NeurIPS 2020

List-Decodable Mean Estimation via Iterative Multi-Filtering


Review 1

Summary and Contributions: This paper studies *list-decodable mean estimation with bounded covariance*, a basic problem in outlier-robust statistics. Given a collection of vectors in $R^d$ of which an $\alpha$ fraction for some small constant $\alpha < 1/2$ are sampled from a probability distribution of bounded covariance and the rest may be chosen adversarially, the goal is to estimate the mean of that distribution. Since this is not information-theoretically possible, the algorithm is allowed to output a list of $1/\alpha$ "candidate" means, such that the true mean is close to one on the list.
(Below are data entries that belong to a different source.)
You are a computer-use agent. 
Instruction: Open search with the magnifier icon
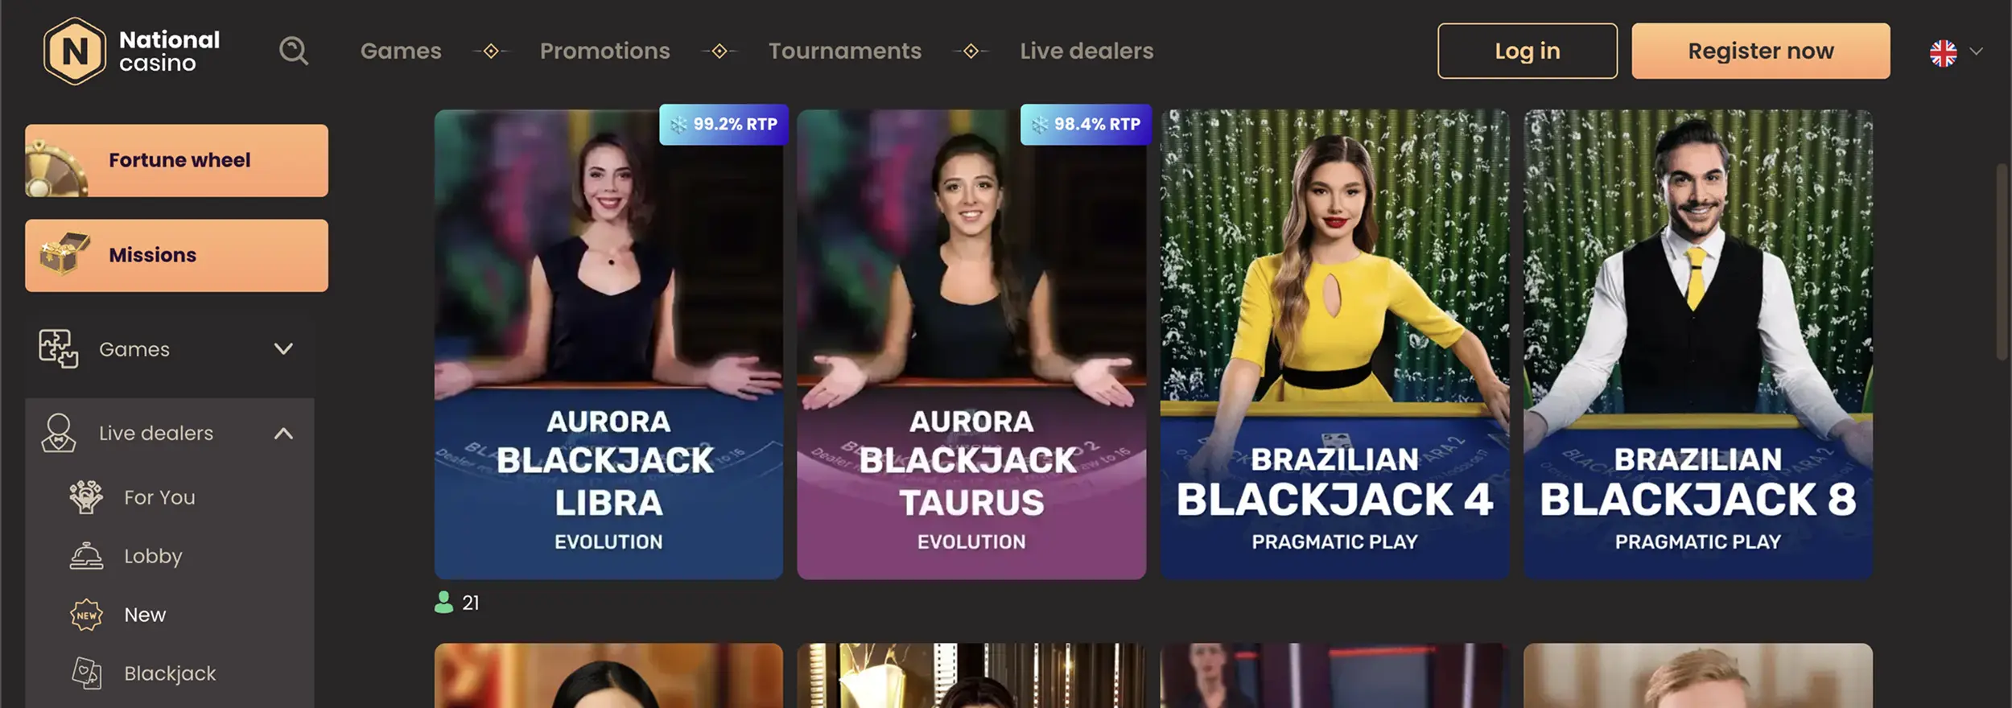294,51
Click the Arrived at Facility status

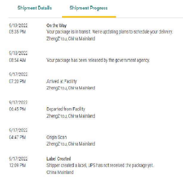[62, 81]
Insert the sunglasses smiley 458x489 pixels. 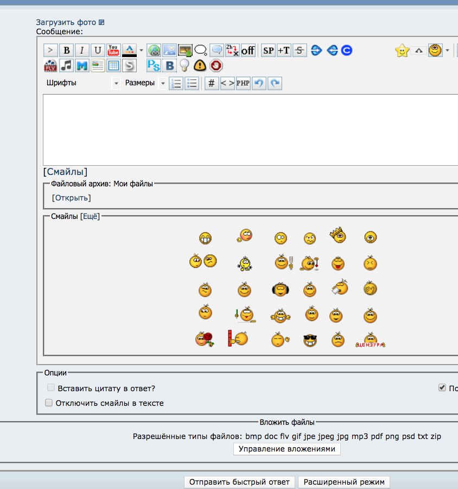click(310, 341)
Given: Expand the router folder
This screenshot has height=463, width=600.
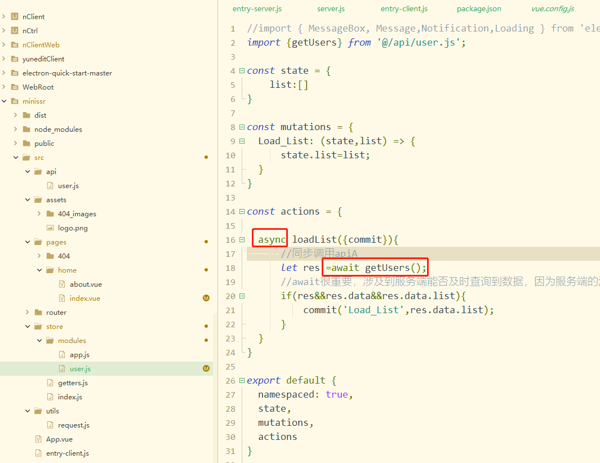Looking at the screenshot, I should click(x=28, y=313).
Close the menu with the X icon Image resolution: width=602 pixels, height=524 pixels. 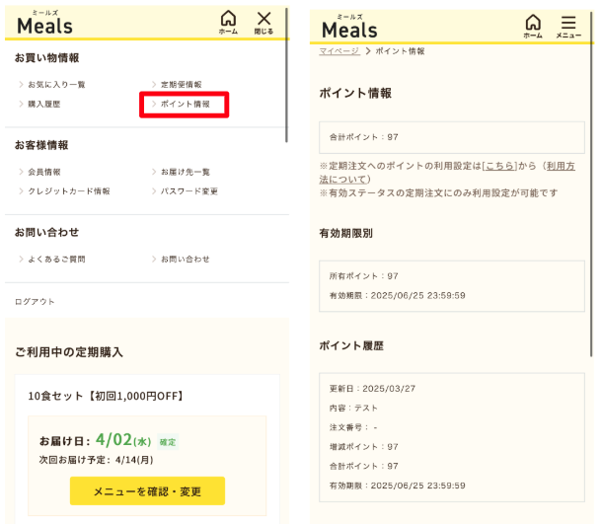tap(263, 22)
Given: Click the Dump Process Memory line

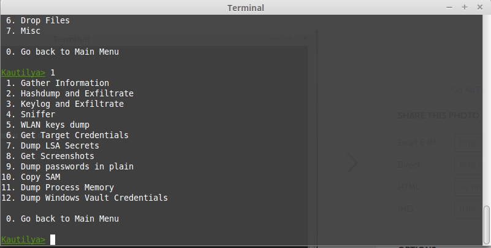Looking at the screenshot, I should pyautogui.click(x=58, y=187).
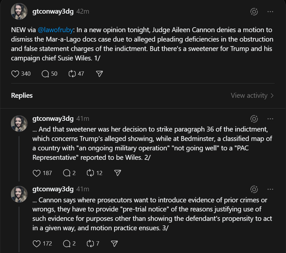Click the circular icon on the 2/ reply
The height and width of the screenshot is (253, 286).
254,119
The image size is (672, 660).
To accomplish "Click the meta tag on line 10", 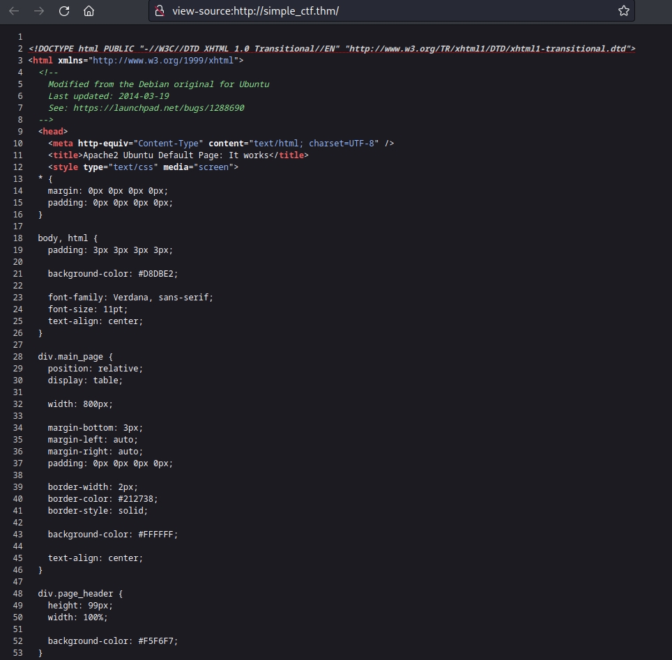I will coord(63,144).
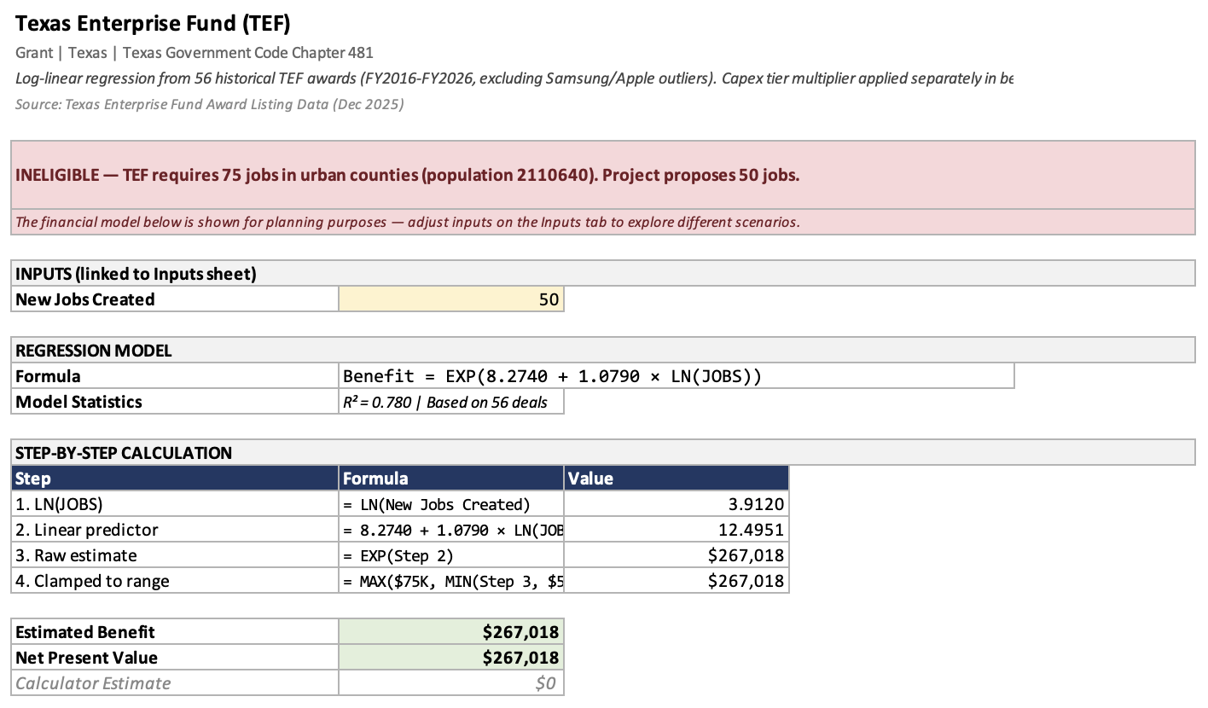Click the Clamped to range MAX formula
Viewport: 1208px width, 708px height.
coord(450,581)
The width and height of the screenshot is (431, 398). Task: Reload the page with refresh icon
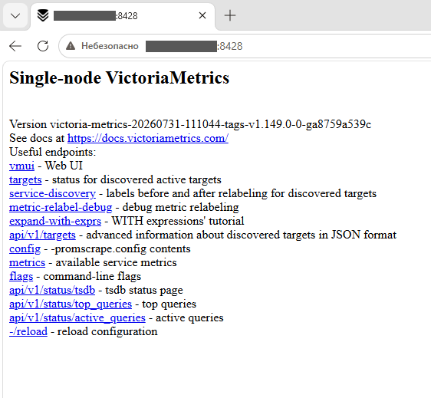(x=43, y=46)
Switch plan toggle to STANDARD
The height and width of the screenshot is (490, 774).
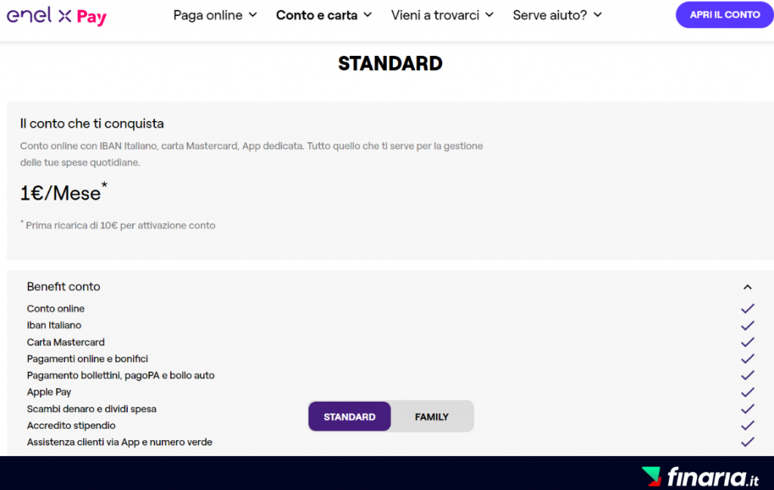[349, 417]
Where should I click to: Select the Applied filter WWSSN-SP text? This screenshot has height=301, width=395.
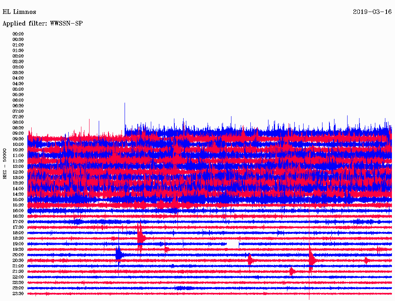click(x=42, y=24)
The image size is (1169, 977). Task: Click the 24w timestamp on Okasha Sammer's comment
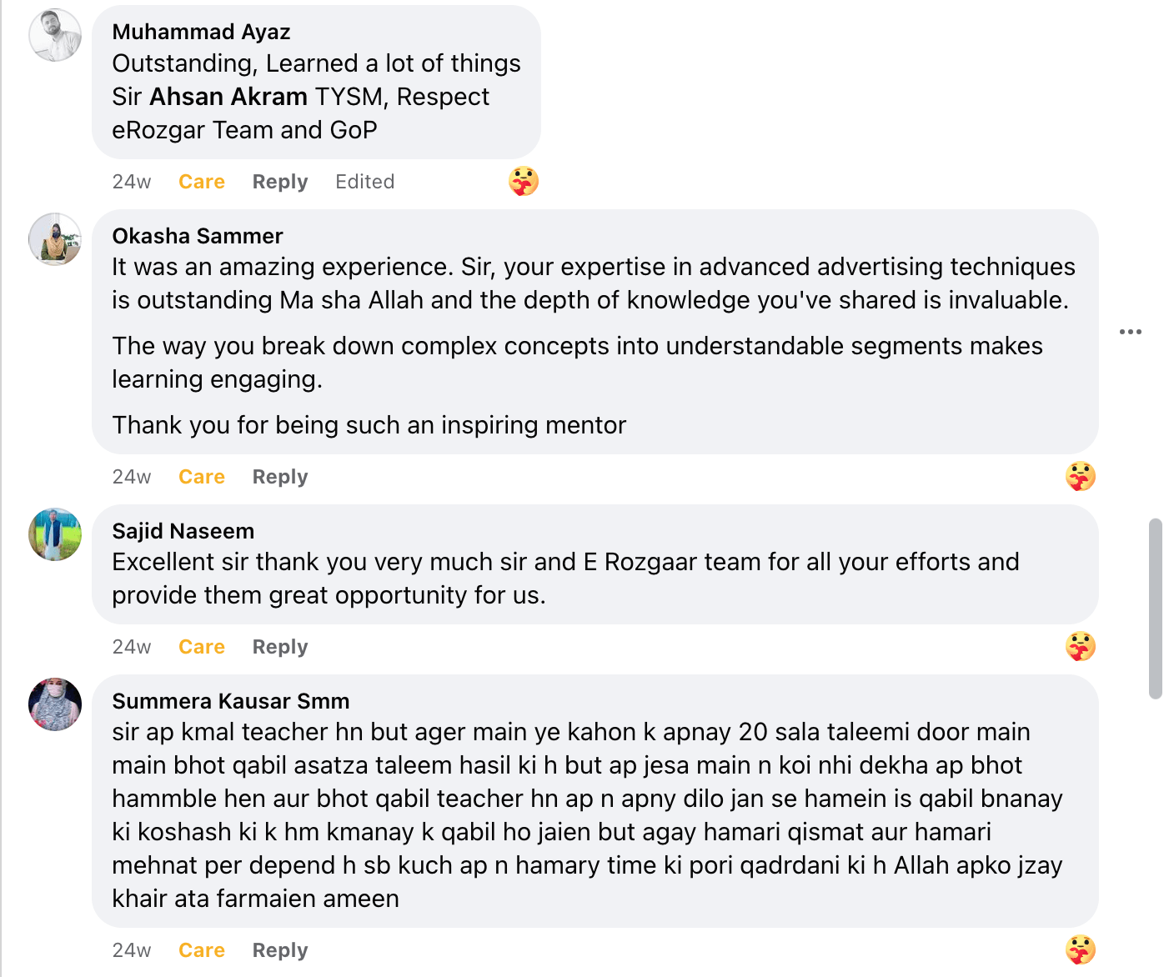click(x=131, y=476)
This problem generalizes learning mixtures of bounded-covariance distributions in the outlier-robust setting. While polynomial-time algorithms with optimal or nearly-optimal error guarantees for this problem have been known for a few years (e.g. by Steinhardt-Charikar,Valiant), no known algorithm so far comes with a practical running time. The main contribution of this paper is the first algorithm for this problem with nearly-optimal error guarantees and a reasonably practical running time -- $n^2 d / \alpha^2$, where $n$ is the number of samples, $d$ is the dimension, and $\alpha$ is the fraction of "good" samples. The algorithm is based on a variant of the spectral iterative downweighting schemes which have become popular in the robust statistics literature, usually going by the name "filter". The "multifilter" version here, adapted to the case of $\alpha < 1/2$ (where one must identify a list of means instead of just a single mean vector), appears first in work by Diakonikolas-Kane-Stewart of 2018, where it is analyzed only for the case of Gaussians, and the fast running time here is not obtained. The present work modifies the multifilter to tolerate the much weaker assumption of bounded covariance, and improves the running time analysis. UPDATE: Thanks to the authors for the detailed response. I have re-read the relevant lines of the submission; I understand better now that there is some significant technical difficulty in extending the multifilter to the bounded covariance case. (That said, I don't find the "technical overview" to be very accessible...it is kind of a wall of text.) Anyway, I remain happy to support accepting the paper.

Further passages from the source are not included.